Diga se cada afirmação concorda com o texto sobre as revisões da Constituição, respondendo sim ou não e citando literalmente as palavras do texto que o decidem. 1. Na revisão de 1992, o Banco de Portugal perdeu o exclusivo da emissão de moeda. 2. A revisão de 1997 fixou em 230 o número de deputados da Assembleia da República. 3. A revisão de 2004 criou o cargo de "Ministro da República".

Texto a ler:
++++

Sete anos depois, PS e PSD apostam definitivamente na rutura com o modelo económico consagrado pela texto fundacional da Constituição, abrindo portas à liberalização do sistema económico e adaptação à economia de mercado. A economia planificada pelo Estado perde peso e é eliminado o princípio da irreversibilidade das nacionalizações. O regresso das empresas estatais às mãos dos grupos económicos e financeiros passa a ser uma possibilidade. Nesta revisão, também perde força a reforma agrária.

1992

Com esta revisão, os dois partidos do arco do poder adaptaram a Constituição ao Tratado de Maastricht e ao Direito Comunitário. Já a antecipar a adesão à moeda única, o Banco de Portugal perde “o exclusivo da emissão de moeda”.

1997

Neste ano, a revisão introduziu alterações para adaptar a Constituição ao Tratado de Amesterdão e introduziu-se a possibilidade de os deputados da Assembleia da República poderem variar entre 180 e 230. Simultaneamente abriu-se a porta aos círculos uninominais, deu-se luz verde às candidaturas independentes às autarquias, foi reconhecido o direito de iniciativa legislativa aos cidadãos, passou a estar em vigor a imposição constitucional de que a regionalização seja submetida a referendo e os emigrantes ganharam direito de voto na eleição do Presidente da República.

2001

A Constituição foi, de novo, revista, a fim de permitir a ratificação, por Portugal, da Convenção que cria o Tribunal Penal Internacional, alterando as regras de extradição.

2004

A sexta revisão constitucional aprofundou a autonomia político-administrativa das regiões autónomas dos Açores e da Madeira, aumentando os poderes das respetivas Assembleias Legislativas e eliminando o cargo de “Ministro da República”, criando o de “Representante da República”. Foram também alteradas e clarificadas normas referentes às relações internacionais e ao direito internacional como, por exemplo, a relativa à vigência na ordem jurídica interna dos tratados e normas da União Europeia. Foi ainda aprofundado o princípio da limitação dos mandatos, designadamente dos titulares de cargos políticos executivos, bem como reforçado o princípio da não discriminação, nomeadamente em função da orientação sexual.

2005

Neste ano, a revisão constitucional foi aprovada para acrescentar um novo artigo para a realização de um referendo sobre a aprovação de um futuro tratado que visasse o aprofundamento da integração europeia.

++++

Material fornecido:

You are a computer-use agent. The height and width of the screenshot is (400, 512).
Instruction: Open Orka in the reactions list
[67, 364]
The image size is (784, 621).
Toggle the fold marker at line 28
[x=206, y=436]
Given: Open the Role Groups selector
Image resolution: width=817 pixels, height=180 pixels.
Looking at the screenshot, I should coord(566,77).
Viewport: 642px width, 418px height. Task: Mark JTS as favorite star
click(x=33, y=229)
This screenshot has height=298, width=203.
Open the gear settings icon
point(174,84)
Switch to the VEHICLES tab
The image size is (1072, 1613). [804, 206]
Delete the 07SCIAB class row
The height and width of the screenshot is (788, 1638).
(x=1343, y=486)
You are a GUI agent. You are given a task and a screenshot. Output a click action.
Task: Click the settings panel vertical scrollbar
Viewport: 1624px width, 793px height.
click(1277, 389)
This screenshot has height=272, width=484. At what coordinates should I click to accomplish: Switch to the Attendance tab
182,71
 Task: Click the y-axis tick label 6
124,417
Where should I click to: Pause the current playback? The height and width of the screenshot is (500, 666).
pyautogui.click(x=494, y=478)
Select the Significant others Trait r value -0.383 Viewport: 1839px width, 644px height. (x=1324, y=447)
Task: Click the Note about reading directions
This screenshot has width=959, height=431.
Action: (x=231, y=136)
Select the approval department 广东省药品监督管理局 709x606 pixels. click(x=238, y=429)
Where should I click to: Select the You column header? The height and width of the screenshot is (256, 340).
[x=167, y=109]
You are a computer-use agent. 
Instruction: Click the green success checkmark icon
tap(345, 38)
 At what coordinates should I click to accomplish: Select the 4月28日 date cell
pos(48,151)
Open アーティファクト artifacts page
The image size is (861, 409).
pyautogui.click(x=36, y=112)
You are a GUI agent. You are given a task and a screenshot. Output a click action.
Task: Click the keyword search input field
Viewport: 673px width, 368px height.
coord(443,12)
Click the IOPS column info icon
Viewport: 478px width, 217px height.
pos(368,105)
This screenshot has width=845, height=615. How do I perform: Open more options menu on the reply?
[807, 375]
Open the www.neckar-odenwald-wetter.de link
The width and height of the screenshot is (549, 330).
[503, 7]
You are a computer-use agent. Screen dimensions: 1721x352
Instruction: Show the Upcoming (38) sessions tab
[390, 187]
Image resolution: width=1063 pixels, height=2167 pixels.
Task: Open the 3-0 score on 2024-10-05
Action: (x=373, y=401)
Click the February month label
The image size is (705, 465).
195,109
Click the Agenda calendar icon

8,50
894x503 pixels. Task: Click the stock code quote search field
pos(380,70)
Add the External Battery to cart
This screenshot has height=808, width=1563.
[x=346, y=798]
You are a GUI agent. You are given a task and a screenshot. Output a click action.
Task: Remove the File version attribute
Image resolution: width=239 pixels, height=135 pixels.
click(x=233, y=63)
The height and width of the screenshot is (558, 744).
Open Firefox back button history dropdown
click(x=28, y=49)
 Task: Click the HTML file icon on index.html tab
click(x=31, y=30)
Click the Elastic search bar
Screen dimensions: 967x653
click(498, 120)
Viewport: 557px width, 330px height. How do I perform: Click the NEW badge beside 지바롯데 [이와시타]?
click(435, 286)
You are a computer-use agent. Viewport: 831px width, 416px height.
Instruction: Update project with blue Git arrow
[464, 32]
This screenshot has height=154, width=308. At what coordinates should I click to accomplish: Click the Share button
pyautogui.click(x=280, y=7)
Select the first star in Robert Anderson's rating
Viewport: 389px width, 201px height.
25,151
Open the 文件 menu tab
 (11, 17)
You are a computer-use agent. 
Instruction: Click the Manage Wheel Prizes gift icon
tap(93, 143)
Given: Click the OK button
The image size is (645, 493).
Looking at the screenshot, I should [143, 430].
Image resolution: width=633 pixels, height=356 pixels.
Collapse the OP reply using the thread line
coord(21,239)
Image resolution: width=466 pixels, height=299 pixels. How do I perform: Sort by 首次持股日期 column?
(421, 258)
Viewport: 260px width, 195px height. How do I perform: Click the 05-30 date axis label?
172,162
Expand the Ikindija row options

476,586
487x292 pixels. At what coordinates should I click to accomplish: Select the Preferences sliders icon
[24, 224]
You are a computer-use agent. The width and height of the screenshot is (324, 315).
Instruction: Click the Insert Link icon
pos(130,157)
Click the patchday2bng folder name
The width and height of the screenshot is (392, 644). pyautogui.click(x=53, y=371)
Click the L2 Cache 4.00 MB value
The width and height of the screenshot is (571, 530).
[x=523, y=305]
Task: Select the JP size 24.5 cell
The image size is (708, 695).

++++

Resposta ao exercício:
1. Sim: "o Banco de Portugal perde “o exclusivo da emissão de moeda”"
2. Não: "introduziu-se a possibilidade de os deputados da Assembleia da República poderem variar entre 180 e 230"
3. Não: "eliminando o cargo de “Ministro da República”, criando o de “Representante da República”"